Artificial heart is both machine and cow

Thousands of people on waiting lists for heart transplants might be able to receive a part-machine-part-cow implant if French scientists have anything to say about it.

Carmat, a Paris-based biotech company, announced this week that it has won approval from cardiac centers in Saudi Arabia, Slovenia, Belgium and Poland to begin testing its newest technology in humans.

Carmat has developed a unique ‘bioprosthetic heart' that's made with both mechanical and biological components. The ‘heart‘ has two chambers separated by the bovine membrane, on one side, and motorized pumps use hydraulic fluid to pump blood on the other side of the membrane, according to The Huffington Post. The heart also has sensors that detect pressure within the heart and can adjust the blood flow to suit different activities.

Current techniques to help alleviate the problems associated with heart failure (the most common of which include arrhythmia, blood clots and kidney failure) are mostly palliative in nature: treating an ailment with medications, muscle stimulation, annuloplasty and pacemakers, but never truly solving the problem. If those treatments fail, the patient will need a heart transplant. But, there are only about 4,000 hearts available for donation per year, which isn't sufficient to meet the requirements of the 100,000 some-odd plus people who need one.

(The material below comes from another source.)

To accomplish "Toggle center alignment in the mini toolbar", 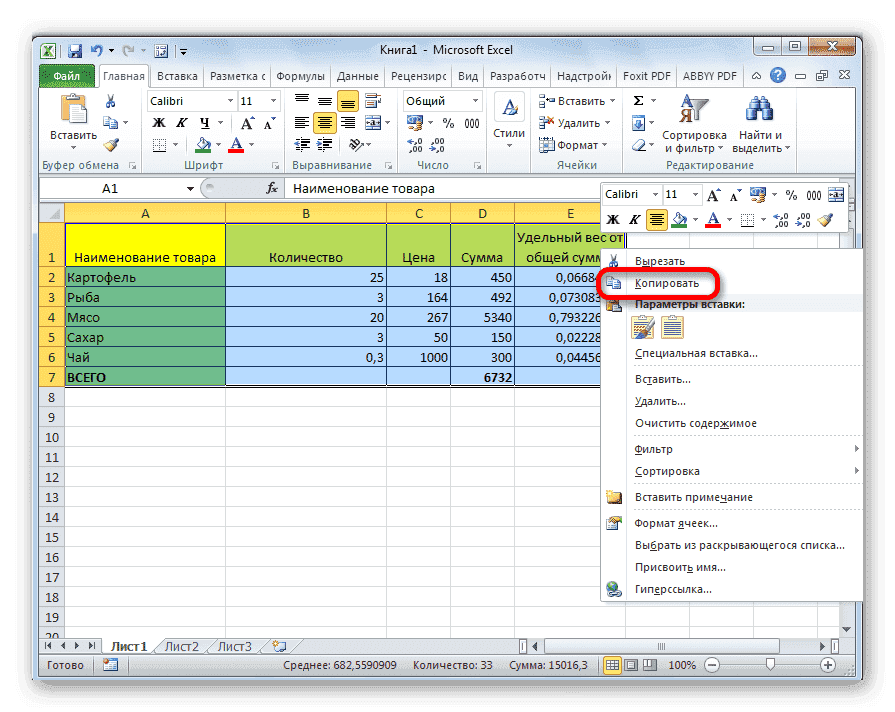I will 655,220.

Only one synthetic heart has been approved for use in North America and Europe - SynCardia - and it isn't intended to be used as a permanent replacement heart, MIT Technology Review reports. Instead, it's used as a bridge, keeping patients with irreversible end stage biventricular failure alive while they wait for a donor transplant. Even so, an astonishing 79% of people with SynCardia transplants live to see that donation, the highest rate of success for a bridge transplant in the world.

SynCardia has its drawbacks. It uses tubes connected to the heart through the skin, while Carmat's heart is implanted entirely within the body, reducing the chances of infection. Additionally, Carmat's use of bovine membranes and valves hopes to reduce the chances of coagulation and therefore the dependency on anti-coagulant drugs typically taken by those with heart transplants.

The US alone has around six million people who suffer from heart failure and spends an estimated $39 billion dollars on it annually. The cost of the device coupled with the number of people who need it adds up to a potential market of 16 billion euros (~$20 billion USD).